**TASKS TO CARRY OUT:**
(a) According to the hosted-engine-setup thread, why does the writer think the bug should have a higher priority? Answer in one to three sentences.
(b) Please resume the hosted-engine-setup thread after its final line.

**TEXT EXTRACT:**

[ovirt-users] Error during hosted-engine-setup for 3.5.1 on F20 (The VDSM host was found in a failed state)

Wed Mar 11 11:37:38 EDT 2015

For the record, once I added a new storage domain the Data center came up.

So in the end, this seems to have been due to known bugs:

https://bugzilla.redhat.com/show_bug.cgi?id=1160667
https://bugzilla.redhat.com/show_bug.cgi?id=1160423

Effectively, for hosts with static/manual IP addressing (i.e. not DHCP), the DNS and default route information are not set up correctly by hosted-engine-setup. I'm not sure why that's not considered a higher priority bug (e.g. blocker for 3.5.2?) since I believe the most typical configuration for servers is static IP addressing.

All seems to be working now. Many thanks to Simone for the invaluable assistance.

-Bob

On Mar 10, 2015 2:29 PM, "Bob Doolittle" <bob at doolittle.us.com <mailto:bob at doolittle.us.com>> wrote:
>
>
> On 03/10/2015 10:20 AM, Simone Tiraboschi wrote:
>>
>>
>> ----- Original Message -----
>>>
>>> From: "Bob Doolittle" <bob at doolittle.us.com <mailto:bob at doolittle.us.com>>
>>> To: "Simone Tiraboschi" <stirabos at redhat.com <mailto:stirabos at redhat.com>>
>>> Cc: "users-ovirt" <users at ovirt.org <mailto:users at ovirt.org>>
>>> Sent: Tuesday, March 10, 2015 2:40:13 PM
>>> Subject: Re: [ovirt-users] Error during hosted-engine-setup for 3.5.1 on F20 (The VDSM host was found in a failed
>>> state)

**SUPPLIED INFORMATION:**

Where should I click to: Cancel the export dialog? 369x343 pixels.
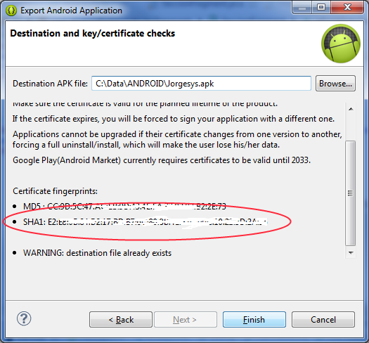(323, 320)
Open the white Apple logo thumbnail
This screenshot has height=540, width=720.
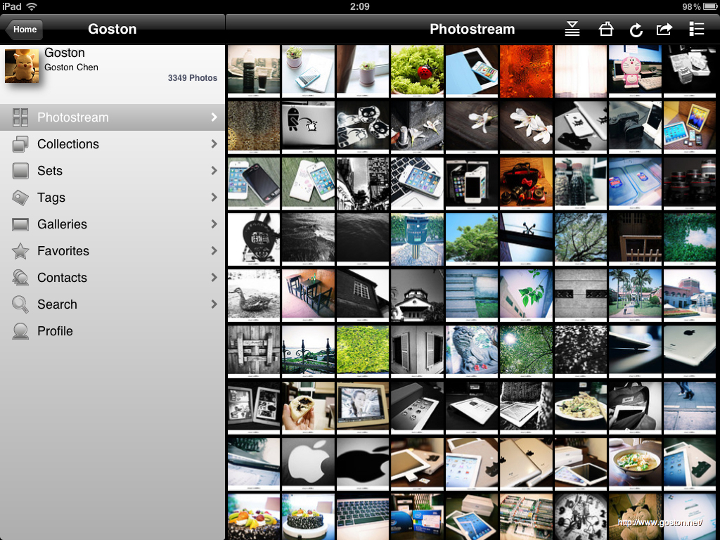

**EXPECTED ANSWERS:**
(a) The bug affects hosts with static or manual IP addressing: hosted-engine-setup does not set up their DNS and default route information correctly. The writer believes static IP addressing is the most typical configuration for servers.

(b)
>>>
>>>
>>> On 03/10/2015 04:58 AM, Simone Tiraboschi wrote:
>>>>
>>>> ----- Original Message -----
>>>>>
>>>>> From: "Bob Doolittle" <bob at doolittle.us.com <mailto:bob at doolittle.us.com>>
>>>>> To: "Simone Tiraboschi" <stirabos at redhat.com <mailto:stirabos at redhat.com>>
>>>>> Cc: "users-ovirt" <users at ovirt.org <mailto:users at ovirt.org>>
>>>>> Sent: Monday, March 9, 2015 11:48:03 PM
>>>>> Subject: Re: [ovirt-users] Error during hosted-engine-setup for 3.5.1 on
>>>>> F20 (The VDSM host was found in a failed
>>>>> state)
>>>>>
>>>>>
>>>>> On 03/09/2015 02:47 PM, Bob Doolittle wrote:
>>>>>>
>>>>>> Resending with CC to list (and an update).
>>>>>>
>>>>>> On 03/09/2015 01:40 PM, Simone Tiraboschi wrote:
>>>>>>>
>>>>>>> ----- Original Message -----
>>>>>>>>
>>>>>>>> From: "Bob Doolittle" <bob at doolittle.us.com <mailto:bob at doolittle.us.com>>
>>>>>>>> To: "Simone Tiraboschi" <stirabos at redhat.com <mailto:stirabos at redhat.com>>
>>>>>>>> Cc: "users-ovirt" <users at ovirt.org <mailto:users at ovirt.org>>
>>>>>>>> Sent: Monday, March 9, 2015 6:26:30 PM
>>>>>>>> Subject: Re: [ovirt-users] Error during hosted-engine-setup for 3.5.1
>>>>>>>> on
>>>>>>>> F20 (Cannot add the host to cluster ... SSH
>>>>>>>> has failed)
>>>>>>>>
>>> ...
>>>>>>>>
>>>>>>>> OK, I've started over. Simply removing the storage domain was
>>>>>>>> insufficient,
>>>>>>>> the hosted-engine deploy failed when it found the HA and Broker
>>>>>>>> services
>>>>>>>> already configured. I decided to just start over fresh starting with
>>>>>>>> re-installing the OS on my host.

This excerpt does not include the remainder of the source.